:: Records provided ::
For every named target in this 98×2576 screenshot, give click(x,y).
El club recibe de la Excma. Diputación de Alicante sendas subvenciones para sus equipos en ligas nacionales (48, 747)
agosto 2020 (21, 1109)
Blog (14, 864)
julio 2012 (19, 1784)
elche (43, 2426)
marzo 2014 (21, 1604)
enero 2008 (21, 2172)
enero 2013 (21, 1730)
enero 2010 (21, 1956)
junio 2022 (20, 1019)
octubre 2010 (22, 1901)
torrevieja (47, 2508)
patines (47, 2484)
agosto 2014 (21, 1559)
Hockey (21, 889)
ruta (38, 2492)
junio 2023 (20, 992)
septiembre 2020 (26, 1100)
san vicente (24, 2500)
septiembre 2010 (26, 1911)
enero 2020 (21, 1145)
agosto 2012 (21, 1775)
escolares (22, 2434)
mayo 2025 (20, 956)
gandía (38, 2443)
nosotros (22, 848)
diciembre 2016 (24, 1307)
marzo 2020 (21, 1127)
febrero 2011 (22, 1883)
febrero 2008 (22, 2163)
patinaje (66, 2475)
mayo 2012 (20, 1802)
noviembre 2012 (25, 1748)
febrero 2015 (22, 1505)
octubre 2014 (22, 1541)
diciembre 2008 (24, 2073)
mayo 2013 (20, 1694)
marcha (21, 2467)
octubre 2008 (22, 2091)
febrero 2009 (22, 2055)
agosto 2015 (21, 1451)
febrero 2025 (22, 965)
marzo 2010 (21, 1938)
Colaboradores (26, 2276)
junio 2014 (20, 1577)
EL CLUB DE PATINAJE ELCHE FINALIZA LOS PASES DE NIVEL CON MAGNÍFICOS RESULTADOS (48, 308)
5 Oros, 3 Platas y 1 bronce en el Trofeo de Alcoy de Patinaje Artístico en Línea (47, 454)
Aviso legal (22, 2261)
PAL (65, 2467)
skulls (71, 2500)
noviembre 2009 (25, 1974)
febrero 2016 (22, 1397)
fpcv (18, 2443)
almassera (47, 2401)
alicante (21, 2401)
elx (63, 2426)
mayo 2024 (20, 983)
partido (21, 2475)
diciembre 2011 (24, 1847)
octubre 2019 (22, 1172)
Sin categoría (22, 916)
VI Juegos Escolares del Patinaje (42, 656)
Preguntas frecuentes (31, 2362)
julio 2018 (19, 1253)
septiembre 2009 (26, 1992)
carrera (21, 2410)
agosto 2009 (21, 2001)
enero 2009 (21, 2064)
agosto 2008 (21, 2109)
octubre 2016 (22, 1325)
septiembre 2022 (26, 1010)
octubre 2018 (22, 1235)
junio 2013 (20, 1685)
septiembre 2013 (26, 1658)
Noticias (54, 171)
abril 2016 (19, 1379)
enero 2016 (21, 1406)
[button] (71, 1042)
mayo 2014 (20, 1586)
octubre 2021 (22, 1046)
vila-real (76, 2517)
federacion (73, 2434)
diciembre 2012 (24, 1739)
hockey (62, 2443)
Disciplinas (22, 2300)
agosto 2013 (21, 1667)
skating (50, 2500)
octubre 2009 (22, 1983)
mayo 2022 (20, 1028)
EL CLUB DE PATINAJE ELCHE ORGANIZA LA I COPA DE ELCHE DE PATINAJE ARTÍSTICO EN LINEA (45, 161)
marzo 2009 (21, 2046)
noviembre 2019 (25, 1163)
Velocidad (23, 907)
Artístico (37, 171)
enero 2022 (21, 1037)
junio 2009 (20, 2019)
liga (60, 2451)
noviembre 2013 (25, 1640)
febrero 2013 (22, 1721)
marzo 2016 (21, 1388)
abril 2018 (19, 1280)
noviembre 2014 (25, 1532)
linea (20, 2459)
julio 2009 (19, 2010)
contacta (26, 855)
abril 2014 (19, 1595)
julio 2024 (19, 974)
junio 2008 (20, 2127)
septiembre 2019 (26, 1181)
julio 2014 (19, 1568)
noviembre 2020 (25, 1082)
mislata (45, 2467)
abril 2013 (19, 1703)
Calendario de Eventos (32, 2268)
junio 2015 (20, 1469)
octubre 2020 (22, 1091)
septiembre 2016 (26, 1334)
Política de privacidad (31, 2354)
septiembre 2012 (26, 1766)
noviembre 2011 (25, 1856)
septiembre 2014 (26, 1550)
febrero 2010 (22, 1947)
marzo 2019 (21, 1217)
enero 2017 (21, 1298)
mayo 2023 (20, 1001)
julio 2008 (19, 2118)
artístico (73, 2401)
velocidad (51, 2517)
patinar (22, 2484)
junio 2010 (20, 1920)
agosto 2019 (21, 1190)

:: Work item ::
After locating the line holding "octubre 2021 (22, 1046)" above, output exactly that line and every line after it through the line holding "patinar (22, 2484)". Include nothing else.

:: Answer space ::
octubre 2021 (22, 1046)
vila-real (76, 2517)
federacion (73, 2434)
diciembre 2012 (24, 1739)
hockey (62, 2443)
Disciplinas (22, 2300)
agosto 2013 (21, 1667)
skating (50, 2500)
octubre 2009 (22, 1983)
mayo 2022 (20, 1028)
EL CLUB DE PATINAJE ELCHE ORGANIZA LA I COPA DE ELCHE DE PATINAJE ARTÍSTICO EN LINEA (45, 161)
marzo 2009 (21, 2046)
noviembre 2019 (25, 1163)
Velocidad (23, 907)
Artístico (37, 171)
enero 2022 (21, 1037)
junio 2009 (20, 2019)
liga (60, 2451)
noviembre 2013 (25, 1640)
febrero 2013 (22, 1721)
marzo 2016 (21, 1388)
abril 2018 (19, 1280)
noviembre 2014 (25, 1532)
linea (20, 2459)
julio 2009 (19, 2010)
contacta (26, 855)
abril 2014 (19, 1595)
julio 2024 (19, 974)
junio 2008 (20, 2127)
septiembre 2019 (26, 1181)
julio 2014 (19, 1568)
noviembre 2020 (25, 1082)
mislata (45, 2467)
abril 2013 (19, 1703)
Calendario de Eventos (32, 2268)
junio 2015 (20, 1469)
octubre 2020 (22, 1091)
septiembre 2016 (26, 1334)
Política de privacidad (31, 2354)
septiembre 2012 (26, 1766)
noviembre 2011 (25, 1856)
septiembre 2014 (26, 1550)
febrero 2010 (22, 1947)
marzo 2019 (21, 1217)
enero 2017 (21, 1298)
mayo 2023 (20, 1001)
julio 2008 (19, 2118)
artístico (73, 2401)
velocidad (51, 2517)
patinar (22, 2484)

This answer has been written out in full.